To my ears, our 19th-century American music preserves the lush beauty of the 19th-century American landscape in sound, particularly in the music of Edward MacDowell, Amy Beach, Sidney Lanier, Arthur Foote, Charles T. Griffes. There are, of course, American composers, like Louis Moreau Gottshalk, who take their emotional material from other sources, sources which are just as uniquely American as the natural physical landscape, but lately, after a lifetime (or half a lifetime--I'm hoping for another 50 years) of trying to figure out just what it is that I "recognize" in American music from the 19th century, these images help me to understand something about American Romanticism.
These 19th-century composers breathed the same air as their Hudson River School contemporaries. They traveled down the same unpaved roads, using the same rhythmic means of locomotion (foot, horse, or train), and experienced some of the same sounds of nature, like the sounds coming from the bird life. (Sibelius believed that bird life had a great influence on music from different parts of the world. I think that he was certainly onto something.)

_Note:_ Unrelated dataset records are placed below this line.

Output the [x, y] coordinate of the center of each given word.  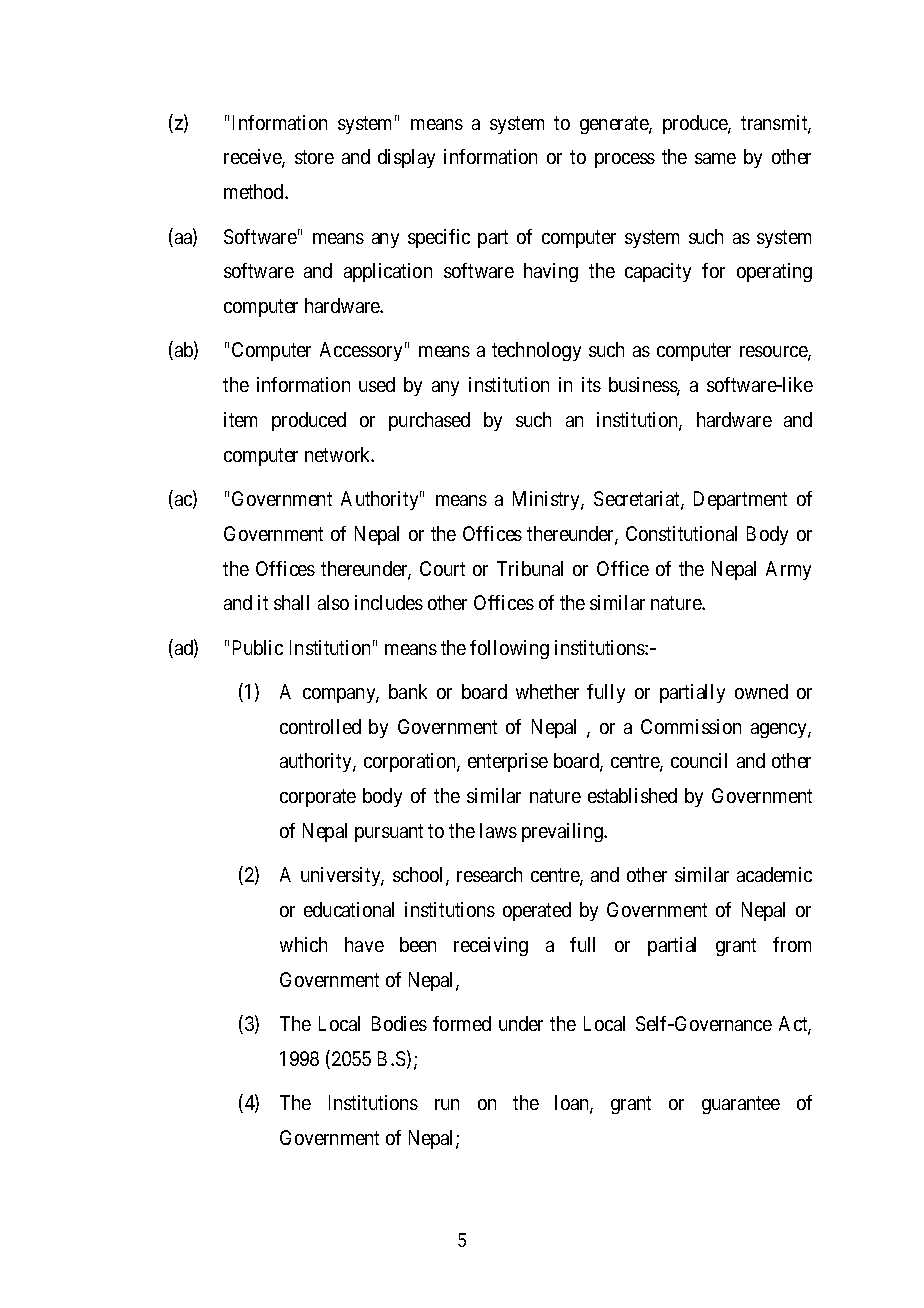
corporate [318, 798]
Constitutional [681, 533]
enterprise [508, 762]
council [699, 760]
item [240, 419]
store [314, 157]
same [715, 158]
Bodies [399, 1023]
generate [615, 125]
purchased [429, 421]
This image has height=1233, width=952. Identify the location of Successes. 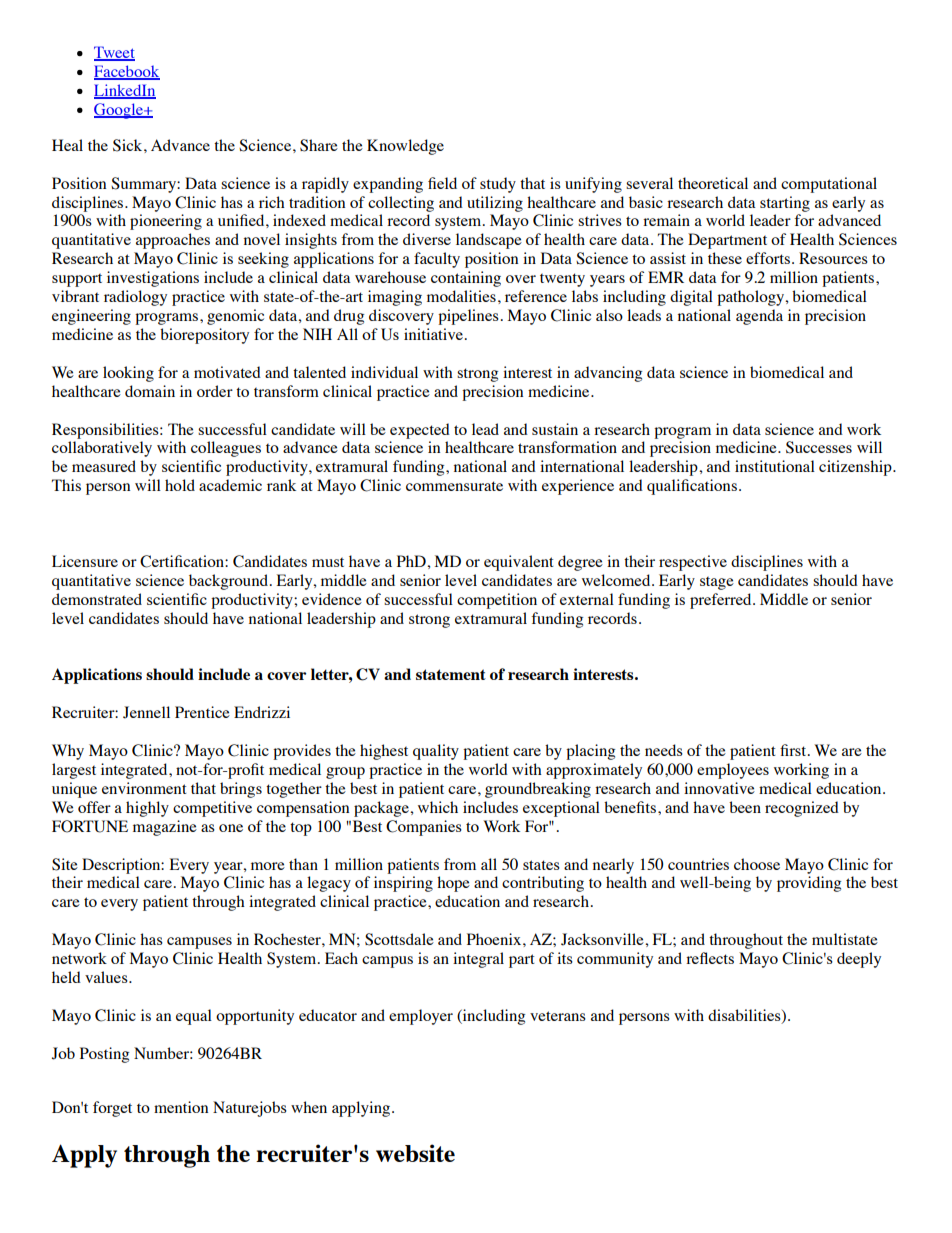
(819, 447).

It is easy to play 19th-century American music and concentrate on the elements that we recognize from 19th-century European music. After all, the musical materials are often the same. But the danger of going for what we recognize in the music of Brahms, Schumann, Mendelssohn, and other 19th-century composer who set standards for American composers who studied their music, is that we can cause the music to sound derivative, like Faux Faure. By taking a walk outside, in an undeveloped spot, or going to the 19th-century American wing of an art museum (for people who do not live in America), perhaps we can get a passing whiff of what might get at the heart of the sound of American music in the 19th century.